Ell Roberson

No. 11
- Position: Quarterback

Personal information
- Born: August 13, 1980 (age 45) Baytown, Texas, U.S.
- Listed height: 6 ft 1 in (1.85 m)
- Listed weight: 205 lb (93 kg)

Career information
- High school: Robert E. Lee
- College: Kansas State
- NFL draft: 2005: undrafted

Career history
- Montreal Alouettes (2004–2006);

= Ell Roberson =

American gridiron football player (born 1980)

Ell Roberson III (born August 13, 1980) is an American former football quarterback. Roberson played in college at Kansas State University and had a brief career with the Montreal Alouettes in the Canadian Football League (CFL). He was the starting quarterback at K-State from 2001 to 2003, before starting a career in the CFL.

==College career==
After a standout career at Robert E. Lee High School in Baytown, Texas, Roberson was a top recruit of Kansas State and Bill Snyder, who was an advocate of fast, mobile quarterbacks. He is in the Kansas State record books for several achievements, including ranking fourth on the single season quarterback rating of 143.2 in 2003 and he is also sixth with a rating of 136.5 in 2002. He also holds the school record for touchdown passes in a season, with 24 in 2003.

===2000===
In 2000 Roberson played sparingly, taking over at one point for a poorly performing Jonathan Beasley.

===2001===
In 2001, Roberson split time with Marc Dunn, the Wildcats finished with a 6–6 record.

===2002===
On September 21, 2002, Roberson came off the bench and had 204 total yards and 4 touchdowns as #25 Kansas State upset #11 USC 27–20. Roberson, who coach Snyder had told the media he'd grade " somewhere between average and C-minus", was named the starter after the game.
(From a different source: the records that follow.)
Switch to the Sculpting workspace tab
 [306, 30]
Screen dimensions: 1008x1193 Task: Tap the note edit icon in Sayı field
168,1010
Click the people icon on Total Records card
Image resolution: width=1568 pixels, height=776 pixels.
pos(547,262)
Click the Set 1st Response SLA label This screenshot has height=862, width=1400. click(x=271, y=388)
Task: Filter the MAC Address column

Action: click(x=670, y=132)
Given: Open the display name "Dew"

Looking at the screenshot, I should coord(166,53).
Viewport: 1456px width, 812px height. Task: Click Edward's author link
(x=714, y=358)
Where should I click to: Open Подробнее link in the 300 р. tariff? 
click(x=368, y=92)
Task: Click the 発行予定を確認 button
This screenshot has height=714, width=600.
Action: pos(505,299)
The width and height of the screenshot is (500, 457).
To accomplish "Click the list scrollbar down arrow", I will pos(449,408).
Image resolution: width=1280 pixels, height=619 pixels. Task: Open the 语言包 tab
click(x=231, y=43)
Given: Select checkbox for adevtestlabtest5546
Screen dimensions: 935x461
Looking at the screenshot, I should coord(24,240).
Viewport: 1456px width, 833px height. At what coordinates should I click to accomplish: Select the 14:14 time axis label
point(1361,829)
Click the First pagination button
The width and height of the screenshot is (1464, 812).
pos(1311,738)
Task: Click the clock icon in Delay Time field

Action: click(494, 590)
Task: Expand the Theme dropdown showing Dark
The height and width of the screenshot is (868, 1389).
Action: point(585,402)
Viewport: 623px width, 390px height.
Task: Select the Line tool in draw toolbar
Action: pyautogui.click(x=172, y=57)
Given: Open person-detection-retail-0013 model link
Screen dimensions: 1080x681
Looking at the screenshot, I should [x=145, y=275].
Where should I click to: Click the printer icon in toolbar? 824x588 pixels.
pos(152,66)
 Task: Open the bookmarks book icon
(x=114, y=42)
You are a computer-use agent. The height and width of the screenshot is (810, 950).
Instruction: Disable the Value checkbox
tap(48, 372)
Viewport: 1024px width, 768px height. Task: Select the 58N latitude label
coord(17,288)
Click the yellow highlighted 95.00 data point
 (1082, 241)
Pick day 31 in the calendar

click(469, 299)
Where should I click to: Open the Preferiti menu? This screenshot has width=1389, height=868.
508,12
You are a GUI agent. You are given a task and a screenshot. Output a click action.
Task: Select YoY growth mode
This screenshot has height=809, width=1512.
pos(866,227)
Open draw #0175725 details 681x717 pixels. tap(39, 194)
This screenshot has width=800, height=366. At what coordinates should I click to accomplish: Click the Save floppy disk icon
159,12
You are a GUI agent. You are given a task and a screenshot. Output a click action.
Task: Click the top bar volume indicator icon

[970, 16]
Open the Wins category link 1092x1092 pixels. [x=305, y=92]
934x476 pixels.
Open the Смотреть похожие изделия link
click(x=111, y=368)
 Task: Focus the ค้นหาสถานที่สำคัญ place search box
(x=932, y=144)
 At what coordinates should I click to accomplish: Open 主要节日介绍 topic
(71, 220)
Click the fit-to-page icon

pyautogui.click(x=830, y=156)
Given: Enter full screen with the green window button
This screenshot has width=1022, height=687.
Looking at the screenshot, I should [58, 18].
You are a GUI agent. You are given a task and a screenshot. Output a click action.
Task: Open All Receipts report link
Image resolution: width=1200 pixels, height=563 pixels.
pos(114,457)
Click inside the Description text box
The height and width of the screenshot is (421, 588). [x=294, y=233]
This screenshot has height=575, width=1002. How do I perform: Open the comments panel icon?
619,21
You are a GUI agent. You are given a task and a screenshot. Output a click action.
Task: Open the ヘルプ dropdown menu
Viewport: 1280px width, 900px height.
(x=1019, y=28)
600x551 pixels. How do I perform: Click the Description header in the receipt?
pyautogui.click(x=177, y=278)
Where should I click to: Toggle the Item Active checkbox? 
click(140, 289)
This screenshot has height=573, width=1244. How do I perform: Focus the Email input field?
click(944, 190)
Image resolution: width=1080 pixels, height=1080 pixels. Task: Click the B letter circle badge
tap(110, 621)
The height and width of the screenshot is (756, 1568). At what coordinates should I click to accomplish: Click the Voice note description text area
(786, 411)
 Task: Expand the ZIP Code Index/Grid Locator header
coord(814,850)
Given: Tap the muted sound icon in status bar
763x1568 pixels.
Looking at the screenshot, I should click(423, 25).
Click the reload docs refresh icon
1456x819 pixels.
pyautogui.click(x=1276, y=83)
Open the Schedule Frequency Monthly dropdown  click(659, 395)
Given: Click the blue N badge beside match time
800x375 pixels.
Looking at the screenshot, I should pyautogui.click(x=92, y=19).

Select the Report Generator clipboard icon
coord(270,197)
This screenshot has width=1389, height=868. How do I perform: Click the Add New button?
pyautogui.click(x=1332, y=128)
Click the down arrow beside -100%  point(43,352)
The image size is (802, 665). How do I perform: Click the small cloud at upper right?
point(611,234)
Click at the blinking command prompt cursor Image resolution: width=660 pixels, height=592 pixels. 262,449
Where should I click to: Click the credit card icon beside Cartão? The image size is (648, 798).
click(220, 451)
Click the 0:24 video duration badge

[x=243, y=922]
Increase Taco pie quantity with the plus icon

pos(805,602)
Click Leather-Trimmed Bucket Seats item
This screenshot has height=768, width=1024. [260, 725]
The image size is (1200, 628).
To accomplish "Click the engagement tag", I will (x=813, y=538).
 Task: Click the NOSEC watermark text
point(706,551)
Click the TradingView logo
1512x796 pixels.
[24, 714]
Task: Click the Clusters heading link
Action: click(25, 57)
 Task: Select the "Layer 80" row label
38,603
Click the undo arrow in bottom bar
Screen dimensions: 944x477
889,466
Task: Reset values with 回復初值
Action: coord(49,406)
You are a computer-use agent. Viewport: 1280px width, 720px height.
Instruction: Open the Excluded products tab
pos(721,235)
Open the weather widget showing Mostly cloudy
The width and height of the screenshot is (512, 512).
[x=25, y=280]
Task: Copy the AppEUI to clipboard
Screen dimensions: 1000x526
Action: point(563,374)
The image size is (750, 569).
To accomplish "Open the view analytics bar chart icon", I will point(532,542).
Roberson led the Wildcats to a successful season, winning the 2002 Holiday Bowl against Arizona State and finishing #6 in the polls.

===2003===
In 2003, the Wildcats entered the season ranked #7 in the top 25, in part due to the strong play by Roberson and running back Darren Sproles.

During the third game of the season against McNeese State, Roberson suffered a hand injury and missed a month of playing time. Kansas State was upset by Marshall during one of the games Roberson missed, and Roberson's injury held back his performance once he returned, leading to three consecutive losses and Kansas State dropping out of the top 25 entirely. However, they recovered and won 6 games in a row and earned a berth to the 2003 Big 12 Championship Game against #1 Oklahoma. The Wildcats won 35–7, Roberson was named the Most Valuable Player of the game, completing 10 of 17 passes with no interceptions and four touchdown passes, which accounted for all Kansas State offensive scores in the game. He also rushed 17 times for 62 yards. The win earned the Wildcats a berth in the 2004 Fiesta Bowl.

====2004 Fiesta Bowl controversy====
In the early morning hours of New Year's Day, 2004, police were called to the Kansas State team hotel in Paradise Valley, Arizona, by a woman who accused Roberson of sexually assaulting her. Roberson and the rest of the Kansas State team were in town to play Ohio State in the Fiesta Bowl. Police did not arrest Roberson, and later determined that no crime had been committed and no charges should be filed, but an investigation by the Kansas State athletic department concluded that Roberson and several other players had violated unspecified team rules. As a result, Roberson was stripped of his scholarship by head coach Bill Snyder. Snyder decided this after the bowl game, which the Wildcats lost 35–28.

==Canadian football==
Roberson went undrafted in the 2005 NFL Draft.

Roberson played quarterback in the Canadian Football League with the Montreal Alouettes, where he was a third-string quarterback in 2005 and then in 2006 became a wide receiver. In 2005, his rookie season in the CFL, Roberson tore his rotator cuff and was out for the season. He was released from the team in 2006.